Spokespeople for the White House and Senate Majority Leader Mitch McConnell did not immediately respond to requests to comment on whether the GOP leaders would back the bill.
The legislation likely will not become law as long as Republicans control the Senate and White House. In 2016, Trump said he would rather leave the issue "to the states." In October, his top economic advisor, Larry Kudlow, called a U.S. wage floor a "terrible idea," saying, "Idaho is different than New York."
The U.S. Chamber of Commerce, which bills itself as the world's largest business organization, has also criticized the $15 per hour federal minimum wage plan. In December, Marc Freedman, vice president of employment policy at the Chamber, said many businesses "do not have the ability to absorb an increase in their labor costs."
The legislation rekindles a debate that has raged in various industries around the country. In a statement, Mary Kay Henry, president of the Service Employees International Union, said: "Everyone who works—no matter where they are from or what the color of their skin is—deserves to be paid enough to lead a decent life and provide for their family, and that's what a $15 minimum wage will do." The organization represents workers in a variety of occupations including public school employees, child care providers, janitors and security officers.
Meanwhile, the National Restaurant Association cautioned against a minimum wage hike to $15 per hour. If Congress decides to "drastically increase operating costs then these small businesses will be forced to hire fewer people, reduce hours, or even close their doors," said Shannon Meade, the organization's vice president of public policy and workforce.
Trump has repeatedly pointed to monthly jobs and gross domestic product growth as evidence of his success. He touts the Republican tax law — which slashed rates for businesses and trimmed them for most individuals — and deregulation efforts as positive for workers.

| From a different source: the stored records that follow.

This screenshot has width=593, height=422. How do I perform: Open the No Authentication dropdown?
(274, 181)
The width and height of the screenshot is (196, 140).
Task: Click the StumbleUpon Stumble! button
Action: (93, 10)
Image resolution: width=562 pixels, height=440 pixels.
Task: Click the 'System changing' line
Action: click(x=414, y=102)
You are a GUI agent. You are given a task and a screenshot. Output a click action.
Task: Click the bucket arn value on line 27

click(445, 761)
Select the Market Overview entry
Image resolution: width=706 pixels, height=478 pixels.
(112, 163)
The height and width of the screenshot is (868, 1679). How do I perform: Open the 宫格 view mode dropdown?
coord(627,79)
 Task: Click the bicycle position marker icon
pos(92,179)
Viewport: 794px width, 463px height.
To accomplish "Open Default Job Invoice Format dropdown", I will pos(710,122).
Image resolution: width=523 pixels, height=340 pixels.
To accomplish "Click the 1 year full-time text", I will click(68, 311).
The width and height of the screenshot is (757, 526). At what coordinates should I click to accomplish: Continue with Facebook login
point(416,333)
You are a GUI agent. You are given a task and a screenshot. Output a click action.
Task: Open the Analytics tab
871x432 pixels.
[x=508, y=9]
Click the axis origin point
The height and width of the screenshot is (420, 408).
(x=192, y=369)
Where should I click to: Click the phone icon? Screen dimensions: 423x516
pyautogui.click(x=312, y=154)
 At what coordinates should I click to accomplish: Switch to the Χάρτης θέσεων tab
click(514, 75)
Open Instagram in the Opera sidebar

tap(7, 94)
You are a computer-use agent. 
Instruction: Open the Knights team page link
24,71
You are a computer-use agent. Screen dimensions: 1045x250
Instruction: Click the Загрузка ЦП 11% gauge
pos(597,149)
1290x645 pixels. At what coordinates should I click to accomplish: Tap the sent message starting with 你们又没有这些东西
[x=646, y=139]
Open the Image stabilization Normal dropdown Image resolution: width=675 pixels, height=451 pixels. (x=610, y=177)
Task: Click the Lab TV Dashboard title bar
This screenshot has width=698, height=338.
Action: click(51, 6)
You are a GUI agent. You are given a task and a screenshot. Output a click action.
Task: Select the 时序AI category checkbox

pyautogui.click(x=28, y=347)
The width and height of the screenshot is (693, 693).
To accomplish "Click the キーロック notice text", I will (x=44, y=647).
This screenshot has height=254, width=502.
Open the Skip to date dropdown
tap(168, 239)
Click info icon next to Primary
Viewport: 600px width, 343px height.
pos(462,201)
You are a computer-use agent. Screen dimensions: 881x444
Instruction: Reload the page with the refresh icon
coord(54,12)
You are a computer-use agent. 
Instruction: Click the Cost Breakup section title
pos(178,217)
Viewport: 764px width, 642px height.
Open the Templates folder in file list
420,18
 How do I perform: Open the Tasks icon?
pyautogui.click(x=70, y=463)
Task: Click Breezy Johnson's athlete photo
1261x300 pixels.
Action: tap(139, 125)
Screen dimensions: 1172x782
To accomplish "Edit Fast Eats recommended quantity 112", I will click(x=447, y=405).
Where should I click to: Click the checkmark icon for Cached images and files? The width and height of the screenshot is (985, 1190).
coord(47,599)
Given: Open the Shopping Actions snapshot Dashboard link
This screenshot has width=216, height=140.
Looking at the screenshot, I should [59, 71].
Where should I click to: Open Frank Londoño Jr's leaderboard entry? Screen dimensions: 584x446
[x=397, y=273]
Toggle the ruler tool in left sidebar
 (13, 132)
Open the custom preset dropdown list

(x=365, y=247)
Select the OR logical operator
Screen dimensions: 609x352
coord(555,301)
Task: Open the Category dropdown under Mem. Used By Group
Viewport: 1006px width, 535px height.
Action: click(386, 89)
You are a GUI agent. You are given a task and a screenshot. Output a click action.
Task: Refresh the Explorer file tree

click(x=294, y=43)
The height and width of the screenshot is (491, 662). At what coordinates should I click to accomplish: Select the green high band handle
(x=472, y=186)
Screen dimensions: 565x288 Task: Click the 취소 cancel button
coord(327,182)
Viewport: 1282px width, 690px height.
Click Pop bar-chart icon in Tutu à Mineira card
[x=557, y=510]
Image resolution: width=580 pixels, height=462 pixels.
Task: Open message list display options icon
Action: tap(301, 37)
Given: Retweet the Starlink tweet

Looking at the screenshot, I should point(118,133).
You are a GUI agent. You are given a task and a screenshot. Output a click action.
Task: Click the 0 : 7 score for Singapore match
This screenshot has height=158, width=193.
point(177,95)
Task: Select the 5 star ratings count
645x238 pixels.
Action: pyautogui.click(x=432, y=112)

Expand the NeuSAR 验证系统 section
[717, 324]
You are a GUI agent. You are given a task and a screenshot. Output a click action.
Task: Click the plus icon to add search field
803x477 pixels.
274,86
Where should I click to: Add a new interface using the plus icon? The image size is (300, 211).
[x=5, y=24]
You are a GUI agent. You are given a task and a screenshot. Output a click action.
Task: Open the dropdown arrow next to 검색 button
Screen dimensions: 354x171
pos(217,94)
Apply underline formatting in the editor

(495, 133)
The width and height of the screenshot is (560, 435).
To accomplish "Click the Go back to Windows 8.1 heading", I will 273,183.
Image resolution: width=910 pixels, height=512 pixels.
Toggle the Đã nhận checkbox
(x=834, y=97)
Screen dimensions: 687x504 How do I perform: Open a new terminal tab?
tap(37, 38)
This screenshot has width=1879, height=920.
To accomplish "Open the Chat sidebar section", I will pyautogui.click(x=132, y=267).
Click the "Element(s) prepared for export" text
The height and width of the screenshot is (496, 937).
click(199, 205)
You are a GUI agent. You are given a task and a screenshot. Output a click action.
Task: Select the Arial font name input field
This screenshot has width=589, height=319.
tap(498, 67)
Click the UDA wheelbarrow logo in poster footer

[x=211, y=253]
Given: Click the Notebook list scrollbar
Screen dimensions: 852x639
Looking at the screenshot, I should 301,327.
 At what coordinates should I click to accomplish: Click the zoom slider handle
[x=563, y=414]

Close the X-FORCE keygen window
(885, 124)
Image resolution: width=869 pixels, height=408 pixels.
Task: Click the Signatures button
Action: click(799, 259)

Nonfarm payroll growth blew past expectations with 312,000 in December, while wages rose 3.2 percent from the previous year. But critics have pointed out that real wage growth adjusted for inflation has been tepid. The metric rose 0.5 percent in December.
Democrats have also taken to hammering Trump over the partial government shutdown now entering its 26th day. About 800,000 federal workers have missed paychecks as the impasse over the president's demand for more than $5 billion to build a portion of his proposed border wall drags on. The White House now expects the closure will dock 0.1 percentage point from GDP growth for every week it lasts.
At the Democratic news conference Tuesday, Schumer tied Trump's labor policies to the shutdown to contend that the president has "completely abandoned American workers."